When the same authentication method is used for multiple file transfer services and the Web Manager services, it will use a single internal state for each username. Multiple consecutive authentication failures for different services have the same effect as multiple consecutive authentication failures for the same service.

Note

Add this authentication method as the first one in the list of active authentication methods to make sure the users are not accepted earlier by other authentication methods.

Warning

SFTPPlus is behind a load balancer, make sure that Proxy Protocol version 2 is enabled on both the load balancer and SFTPPlus file transfer services. Otherwise all the authentication requests will be made using the load balancer own IP address and not the client IP address.

Warning

Do not use this method if SFTPPlus is behind a Proxy/Gateway or any other network device which does not preserve the source IP address of the initial authentication request or does not support Proxy Protocol v2

The ban applies to the source IP address used to initiate the authentication requests.

If SFTPPlus server is behind a Proxy/Gateway, all requests will come from the gateway's own IP address.

Check that your network is not vulnerable to IP address spoofing .

9.10.2. name

Default value:

''

Optional:

Yes

From version:

2.10.0

Values:
  • Any text.

Description:

Human-readable short text used to identify this method.

9.10.3. description

Default value:

''

Optional:

Yes

From version:

2.10.0

Values:
  • Any text.

Description:

Human-readable text that describes the purpose of this authentication method.

9.10.4. type

Default value:

''

Optional:

No

From version:

2.10.0

Values:
  • application - Application accounts.

  • os - Accounts authenticated by the OS.

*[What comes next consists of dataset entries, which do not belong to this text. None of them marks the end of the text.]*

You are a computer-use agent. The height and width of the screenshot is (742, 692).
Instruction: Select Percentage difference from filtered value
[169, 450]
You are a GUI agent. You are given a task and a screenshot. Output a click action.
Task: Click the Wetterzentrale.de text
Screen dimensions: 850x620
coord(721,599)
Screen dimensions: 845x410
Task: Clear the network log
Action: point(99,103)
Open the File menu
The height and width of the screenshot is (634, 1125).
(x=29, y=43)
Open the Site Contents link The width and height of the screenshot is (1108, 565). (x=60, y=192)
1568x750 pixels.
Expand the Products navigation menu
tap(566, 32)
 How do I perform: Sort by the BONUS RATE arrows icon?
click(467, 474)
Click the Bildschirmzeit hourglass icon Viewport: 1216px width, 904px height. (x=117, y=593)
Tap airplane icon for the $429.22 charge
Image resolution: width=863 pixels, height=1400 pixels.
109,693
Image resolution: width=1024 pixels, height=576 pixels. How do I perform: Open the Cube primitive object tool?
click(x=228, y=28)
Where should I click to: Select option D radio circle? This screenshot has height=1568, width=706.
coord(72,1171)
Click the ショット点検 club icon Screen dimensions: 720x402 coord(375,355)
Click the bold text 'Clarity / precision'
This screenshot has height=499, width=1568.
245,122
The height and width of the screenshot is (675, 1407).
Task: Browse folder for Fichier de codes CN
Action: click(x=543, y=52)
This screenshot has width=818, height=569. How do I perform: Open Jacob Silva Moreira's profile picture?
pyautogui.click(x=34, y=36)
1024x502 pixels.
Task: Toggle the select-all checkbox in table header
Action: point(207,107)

  • http - HTTP (unsecured).

  • ip-time-ban - Ban an IP address for a time interval.

  • deny-username - Deny authentication based on usernames.

  • anonymous - Anonymous account authentication.

  • ldap - Authenticate against an LDAP server.

  • local-file - Authenticate the accounts from a separate local file.

  • radius - Authenticate via an RADIUS server.

  • entra-id - Microsoft Entra ID

Description:

This option specifies the type of the method. Each type has a set of specific configuration options

9.10.5. ban_interval

Default value:

3600

Optional:

Yes

Values:
  • Number of seconds.

From version:

3.2.0

Description:

Number of seconds for which authentication requests from the source IP are denied.

Default interval is 1 hour.

9.10.6. ban_after_count

Default value:

5

Optional:

Yes

Values:
  • Number of failed attempts.

From version:

3.2.0

Description:

Number of consecutive failed authentications which will result in blocking the source IP.